The Supreme Court’s opinion last week in National Pork Producers Council v. Ross raises more questions than it answers regarding what state laws might violate the dormant Commerce Clause. California prohibits the in-state sale of pork that comes from pigs raised in “cruel” conditions—even though nearly all the pork sold in California is raised in other states. The Court upheld that law in the face of a dormant Commerce Clause challenge. But the Court’s fractured reasoning makes it hard to predict how other laws might fare.
As a refresher, the Dormant Commerce Clause stems from Congress’s Article 1, Section 8 authority to regulate commerce “among the several States.” In contrast to preemption, which limits states’ authority in an area where Congress has acted, the Dormant Commerce Clause limits states’ ability to regulate even when there is no relevant congressional action.
At oral argument, Justice Kagan had asked whether, if California can pass a law prohibiting the sale of pork raised in certain conditions, Texas could pass a law prohibiting the sale of goods manufactured by union labor. Other justices pressed the same question: What’s the difference between California’s law and a law that bars the sale of out-of-state goods based on labor conditions?
The Court’s decision in National Pork Producers doesn’t answer this question. Or at least, a majority of the Court doesn’t agree on the right answer. Three justices joined a discussion (part IV.B of the lead opinion) that doubts whether judges should ever try to weigh a law’s out-of-state costs against its in-state benefits under the dormant Commerce Clause. If that view had gained a majority, it would have effectively overruled the 50-year-old balancing test in dormant Commerce Clause cases that was first set out in Pike v. Bruce Church, Inc.
But the anti-Pike view didn’t prevail. Instead, a majority of the Court voiced support for using the Pike balancing test to decide whether a state law puts a “substantial burden” on interstate commerce. So it seems that Pike‘s approach to the dormant Commerce Clause lives on.
When might a state law that substantially burdens interstate commerce fail the Pike balancing test? The chief justice’s dissent—joined by Justices Alito, Kavanaugh, and Jackson—makes some suggestions. A challenge to a law that has “sweeping extraterritorial effects” in an “interconnected” national market would, in the chief justice’s view, at least survive a motion to dismiss. His opinion distinguishes between harm to the interstate market, which is actionable, and harm to individual firms, which may not be.
The hypothetical Texas anti-labor law that Justice Kagan raised at argument provokes the same concerns that animated the chief justice’s dissent. “[D]o we want to live in a world,” Justice Kagan asked, “where we’re constantly at each other’s throats,” where “Texas is at war with California, and California at war with Texas?” We don’t have to, according to the chief justice. As he put it, Pike balancing “reflects the basic concern” that the Commerce Clause should protect “free private trade in the national marketplace.”

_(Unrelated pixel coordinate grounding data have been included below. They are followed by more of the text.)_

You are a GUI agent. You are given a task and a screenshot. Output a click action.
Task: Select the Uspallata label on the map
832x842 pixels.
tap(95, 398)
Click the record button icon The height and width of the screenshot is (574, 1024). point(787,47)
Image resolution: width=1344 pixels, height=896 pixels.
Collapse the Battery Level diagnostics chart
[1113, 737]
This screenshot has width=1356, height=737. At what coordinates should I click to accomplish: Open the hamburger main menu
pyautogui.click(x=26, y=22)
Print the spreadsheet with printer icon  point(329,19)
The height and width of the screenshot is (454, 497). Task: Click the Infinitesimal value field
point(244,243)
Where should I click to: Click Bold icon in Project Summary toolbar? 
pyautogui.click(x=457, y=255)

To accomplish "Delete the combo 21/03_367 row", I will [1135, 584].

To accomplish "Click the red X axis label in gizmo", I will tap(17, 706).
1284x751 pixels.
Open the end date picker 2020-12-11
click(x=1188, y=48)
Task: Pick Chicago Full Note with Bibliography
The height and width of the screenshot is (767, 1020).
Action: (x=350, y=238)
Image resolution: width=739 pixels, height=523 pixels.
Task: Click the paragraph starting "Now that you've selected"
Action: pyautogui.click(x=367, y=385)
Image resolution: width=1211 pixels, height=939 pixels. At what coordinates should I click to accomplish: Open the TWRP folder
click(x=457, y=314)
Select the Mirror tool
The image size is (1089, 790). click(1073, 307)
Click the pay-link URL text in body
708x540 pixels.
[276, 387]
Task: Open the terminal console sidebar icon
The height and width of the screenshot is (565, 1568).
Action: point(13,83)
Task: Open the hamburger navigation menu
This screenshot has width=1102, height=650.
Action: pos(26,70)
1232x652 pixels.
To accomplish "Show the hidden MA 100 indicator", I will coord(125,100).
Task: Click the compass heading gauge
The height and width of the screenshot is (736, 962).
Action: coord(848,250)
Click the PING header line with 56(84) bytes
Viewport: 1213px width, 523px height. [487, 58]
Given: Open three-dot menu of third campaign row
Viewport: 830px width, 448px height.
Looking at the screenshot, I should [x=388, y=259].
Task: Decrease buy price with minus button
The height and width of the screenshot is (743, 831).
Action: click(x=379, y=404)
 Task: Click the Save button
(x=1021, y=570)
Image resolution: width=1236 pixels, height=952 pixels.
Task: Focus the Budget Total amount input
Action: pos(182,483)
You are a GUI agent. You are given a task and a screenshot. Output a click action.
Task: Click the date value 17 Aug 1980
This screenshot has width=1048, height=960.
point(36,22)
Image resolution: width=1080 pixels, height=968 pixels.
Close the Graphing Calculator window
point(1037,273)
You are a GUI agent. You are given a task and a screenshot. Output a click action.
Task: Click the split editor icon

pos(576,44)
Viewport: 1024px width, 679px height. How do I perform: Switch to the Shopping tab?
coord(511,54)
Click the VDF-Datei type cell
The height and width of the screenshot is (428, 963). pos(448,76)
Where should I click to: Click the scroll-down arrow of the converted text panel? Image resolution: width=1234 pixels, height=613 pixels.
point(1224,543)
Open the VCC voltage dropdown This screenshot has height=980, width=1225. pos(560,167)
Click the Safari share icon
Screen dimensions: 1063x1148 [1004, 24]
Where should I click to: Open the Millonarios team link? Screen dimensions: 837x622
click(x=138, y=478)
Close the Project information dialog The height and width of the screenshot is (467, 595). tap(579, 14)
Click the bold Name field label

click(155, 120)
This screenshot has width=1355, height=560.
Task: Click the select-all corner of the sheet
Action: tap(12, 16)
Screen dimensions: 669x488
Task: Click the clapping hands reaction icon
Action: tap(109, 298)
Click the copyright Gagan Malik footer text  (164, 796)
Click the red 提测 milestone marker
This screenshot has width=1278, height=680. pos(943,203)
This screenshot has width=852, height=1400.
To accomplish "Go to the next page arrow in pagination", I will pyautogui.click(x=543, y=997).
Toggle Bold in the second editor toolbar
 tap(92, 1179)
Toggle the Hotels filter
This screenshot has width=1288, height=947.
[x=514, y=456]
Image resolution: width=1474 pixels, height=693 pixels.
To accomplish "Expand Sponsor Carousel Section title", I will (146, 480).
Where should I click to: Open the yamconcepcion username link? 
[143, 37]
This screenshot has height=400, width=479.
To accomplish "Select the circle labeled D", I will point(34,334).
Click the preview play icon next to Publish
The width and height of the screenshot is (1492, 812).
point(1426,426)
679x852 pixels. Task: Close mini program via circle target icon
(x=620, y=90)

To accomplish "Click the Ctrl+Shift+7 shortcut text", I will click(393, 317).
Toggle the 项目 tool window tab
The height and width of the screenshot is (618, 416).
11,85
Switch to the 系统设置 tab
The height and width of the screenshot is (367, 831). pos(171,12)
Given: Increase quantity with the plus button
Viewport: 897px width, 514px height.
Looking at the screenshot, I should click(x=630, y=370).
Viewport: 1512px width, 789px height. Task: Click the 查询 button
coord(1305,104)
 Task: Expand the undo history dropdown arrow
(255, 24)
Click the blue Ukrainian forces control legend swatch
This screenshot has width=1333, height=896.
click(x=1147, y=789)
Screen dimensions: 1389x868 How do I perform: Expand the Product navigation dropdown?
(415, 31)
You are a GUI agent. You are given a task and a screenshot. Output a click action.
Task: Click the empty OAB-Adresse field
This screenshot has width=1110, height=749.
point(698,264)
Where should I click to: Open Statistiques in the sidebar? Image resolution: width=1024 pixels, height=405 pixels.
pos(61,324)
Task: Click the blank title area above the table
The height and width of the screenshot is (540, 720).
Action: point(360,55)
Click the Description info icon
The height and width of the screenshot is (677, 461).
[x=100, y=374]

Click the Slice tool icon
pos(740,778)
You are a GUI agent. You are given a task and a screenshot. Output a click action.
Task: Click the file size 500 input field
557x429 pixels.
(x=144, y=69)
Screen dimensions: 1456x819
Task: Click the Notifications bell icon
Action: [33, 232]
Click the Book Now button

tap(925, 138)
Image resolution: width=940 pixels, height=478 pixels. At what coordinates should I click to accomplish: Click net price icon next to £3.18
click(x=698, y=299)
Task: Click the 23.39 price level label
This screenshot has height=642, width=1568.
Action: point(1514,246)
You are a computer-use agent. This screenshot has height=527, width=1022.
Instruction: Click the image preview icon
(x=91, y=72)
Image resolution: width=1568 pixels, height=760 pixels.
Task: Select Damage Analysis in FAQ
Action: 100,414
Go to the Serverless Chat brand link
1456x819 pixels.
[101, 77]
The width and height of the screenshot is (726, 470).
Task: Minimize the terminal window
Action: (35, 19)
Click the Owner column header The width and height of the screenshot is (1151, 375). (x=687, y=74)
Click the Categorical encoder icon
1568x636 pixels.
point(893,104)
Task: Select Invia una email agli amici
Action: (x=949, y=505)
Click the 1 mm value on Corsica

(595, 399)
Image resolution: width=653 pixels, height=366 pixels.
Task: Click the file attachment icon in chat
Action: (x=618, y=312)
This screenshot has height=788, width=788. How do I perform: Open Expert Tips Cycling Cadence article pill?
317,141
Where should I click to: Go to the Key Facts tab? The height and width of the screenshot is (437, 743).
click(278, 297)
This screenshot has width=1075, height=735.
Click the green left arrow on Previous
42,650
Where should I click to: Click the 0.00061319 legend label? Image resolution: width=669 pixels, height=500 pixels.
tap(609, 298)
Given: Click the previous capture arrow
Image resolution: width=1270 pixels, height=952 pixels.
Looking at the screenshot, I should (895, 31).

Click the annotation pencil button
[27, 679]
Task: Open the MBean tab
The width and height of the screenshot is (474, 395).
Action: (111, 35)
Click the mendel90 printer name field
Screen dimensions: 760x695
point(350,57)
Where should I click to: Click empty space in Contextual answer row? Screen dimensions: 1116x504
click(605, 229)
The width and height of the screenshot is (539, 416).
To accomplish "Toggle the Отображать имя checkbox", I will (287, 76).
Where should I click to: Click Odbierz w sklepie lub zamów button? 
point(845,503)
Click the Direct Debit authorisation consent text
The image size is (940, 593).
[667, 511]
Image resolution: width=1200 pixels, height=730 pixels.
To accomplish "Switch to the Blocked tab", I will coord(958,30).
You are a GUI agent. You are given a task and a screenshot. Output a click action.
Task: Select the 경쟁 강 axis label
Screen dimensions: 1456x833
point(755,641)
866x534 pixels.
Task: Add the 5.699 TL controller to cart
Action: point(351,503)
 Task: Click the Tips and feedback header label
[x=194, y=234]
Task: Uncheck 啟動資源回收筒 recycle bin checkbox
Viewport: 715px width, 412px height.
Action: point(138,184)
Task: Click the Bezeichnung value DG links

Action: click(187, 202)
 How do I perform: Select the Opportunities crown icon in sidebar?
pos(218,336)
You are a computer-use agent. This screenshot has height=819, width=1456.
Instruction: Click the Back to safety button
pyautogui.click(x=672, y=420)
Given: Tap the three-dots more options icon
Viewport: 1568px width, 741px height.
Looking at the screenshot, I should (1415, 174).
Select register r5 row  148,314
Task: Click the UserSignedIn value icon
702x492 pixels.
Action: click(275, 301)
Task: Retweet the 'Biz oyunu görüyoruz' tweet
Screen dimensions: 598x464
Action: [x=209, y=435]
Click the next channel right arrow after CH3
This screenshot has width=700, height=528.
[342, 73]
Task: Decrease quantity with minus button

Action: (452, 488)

Although the Court didn’t have to go as far in National Pork Producers, these issues are certain to arise frequently. Take, for example, state attorneys general enforcing consumer protection statutes. In that instance, can the California attorney general enforce California law against a Texas company conducting business with California consumers outside of the borders of California?
Exactly how the courts will protect a national marketplace after the decision in National Pork Producers remains to be seen. States may see the decision as permission to pass more laws like California’s. But a majority of the Court seems to think that Pike balancing still has a role to play.